The 5W+H: Who, What, When, Where, Why, How

  • Who: Telangana BJP, CM Revanth Reddy and the Congress government, the collapsing BRS (formerly TRS), and BJP's central leadership including state-level figures like Bandi Sanjay Kumar, Kishan Reddy, Eatala Rajender, and DK Aruna.
  • What: Revanth Reddy's systematic absorption of BRS legislators, cadre, and local-level leaders into Congress — branded 'Operation Akarsh' — is starving the BJP of the opposition vacuum it counted on filling to become Telangana's principal challenger.
  • When: The trend accelerated after the December 2023 Telangana Assembly results and intensified through 2024–2025, with multiple waves of BRS MLAs and leaders crossing to Congress, continuing into early 2026.
  • Where: Across Telangana, particularly in the districts where BRS's organisational machinery was strongest — northern Telangana, Greater Hyderabad fringe, and the Palamuru–Rangareddy belt.
  • Why: The BJP's southern strategy assumed the BRS would collapse into irrelevance post-2023, creating an opposition vacuum the BJP would naturally fill; instead, Revanth Reddy moved first and faster, cannibalising the BRS before the BJP could recruit its cadre, according to analysts and reports in The Quint and The Hindu.
  • How: Through a combination of political inducements, cabinet accommodations, promise of protection from legal cases, and sheer administrative muscle, the Congress government has engineered a steady stream of BRS defections — hollowing out the very organisational infrastructure the BJP needed to build a ground-level party in Telangana.

Here is the arithmetic that should terrify the BJP's war room in New Delhi: eight Lok Sabha seats in Telangana — a number that would have been unthinkable a decade ago — and yet, when the party looks for a dependable block-level worker to organise a public meeting in Nalgonda or Karimnagar, it often finds an empty chair.

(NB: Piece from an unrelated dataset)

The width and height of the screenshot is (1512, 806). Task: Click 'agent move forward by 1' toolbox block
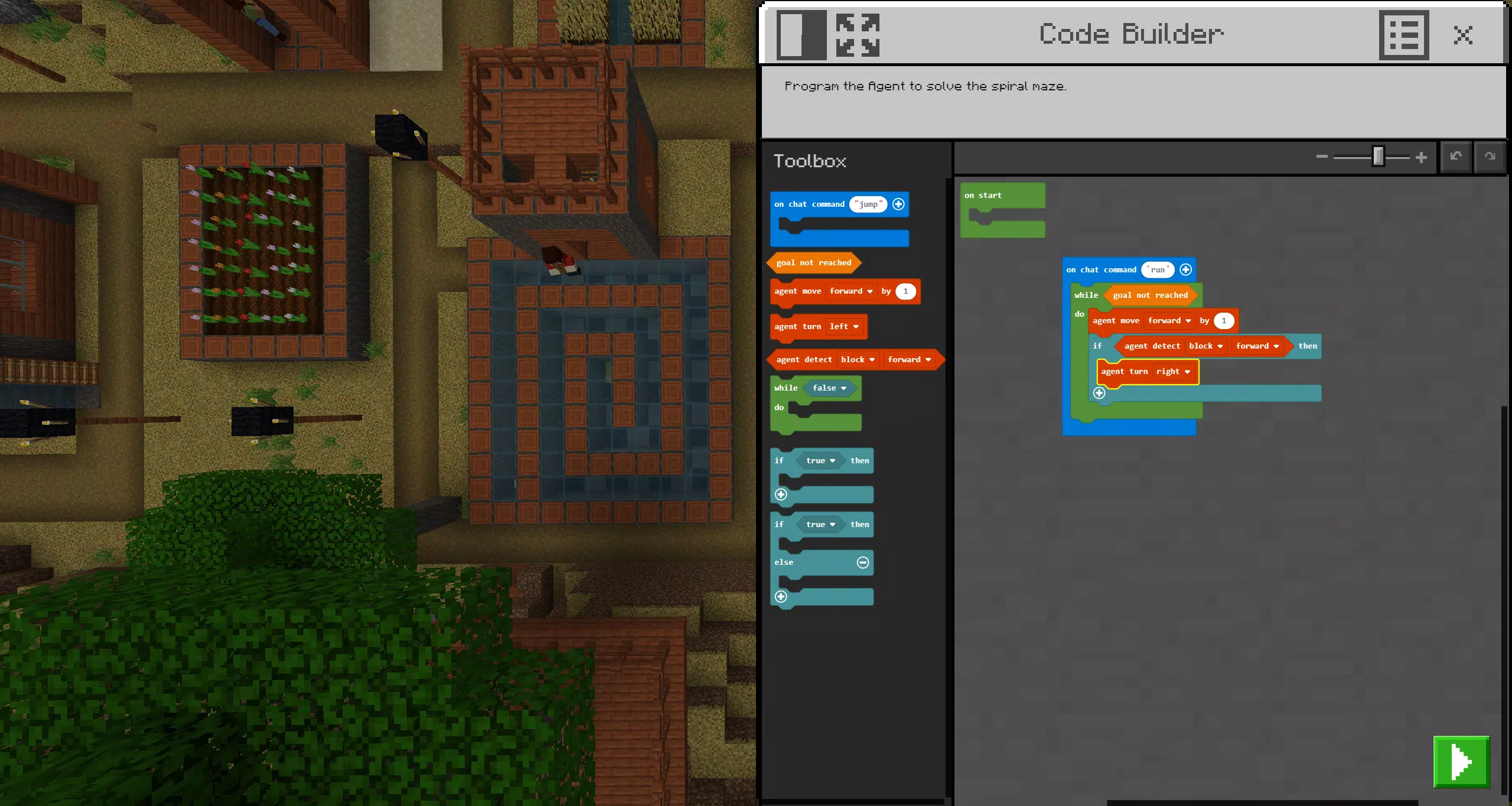[843, 291]
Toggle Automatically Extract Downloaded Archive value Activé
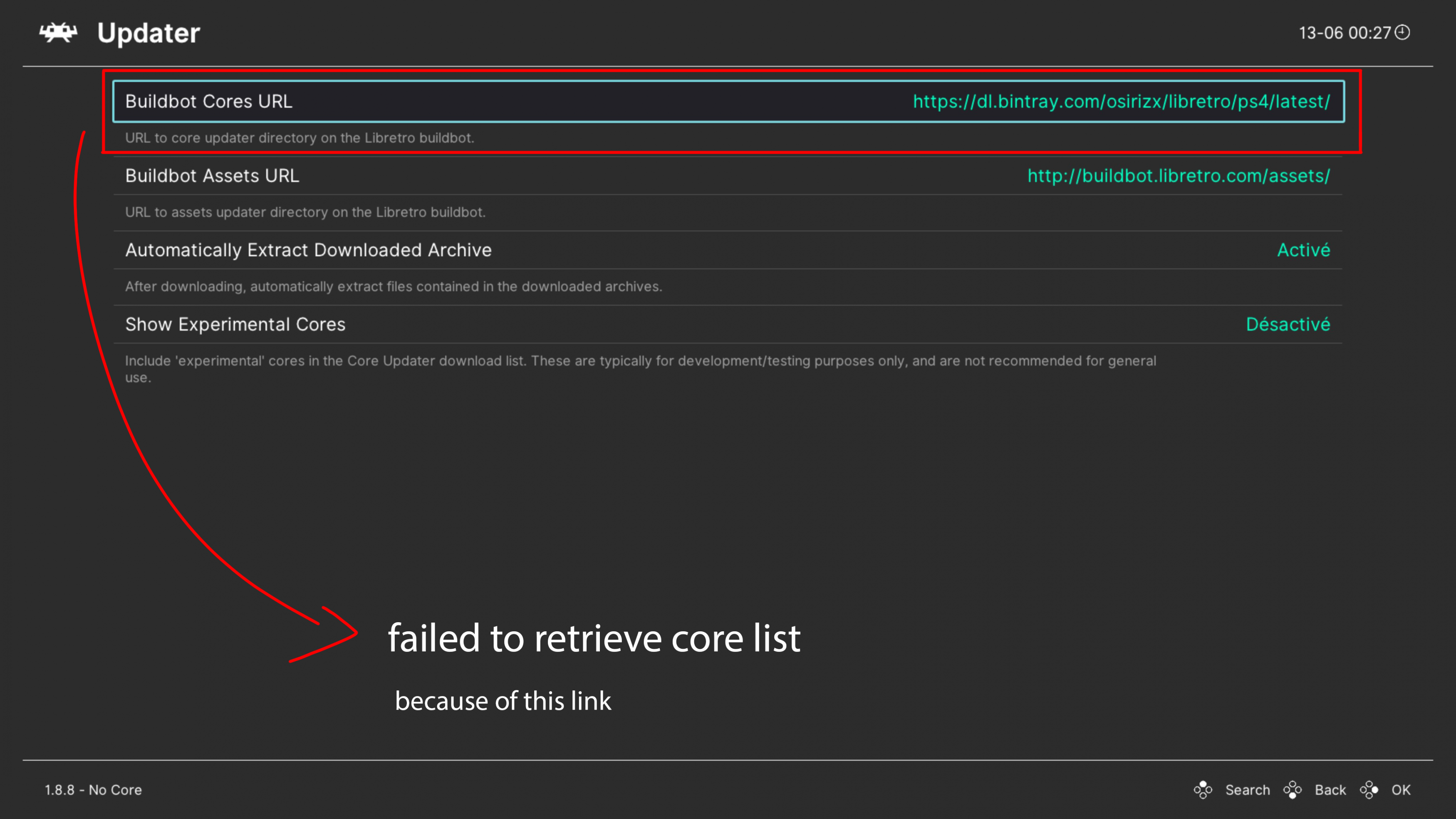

The seats belong to the BJP. The ground beneath them does not.

That paradox is not accidental. It has an architect, a timetable, and a name the BJP brass utters with a mix of grudging respect and undisguised fury: Anumula Revanth Reddy, Chief Minister of Telangana, whose 'Operation Akarsh' — a ruthless, rolling programme of political absorption — is quietly executing the most effective anti-BJP strategy anywhere in southern India. Not by opposing the BJP. By eating its lunch before it sits down.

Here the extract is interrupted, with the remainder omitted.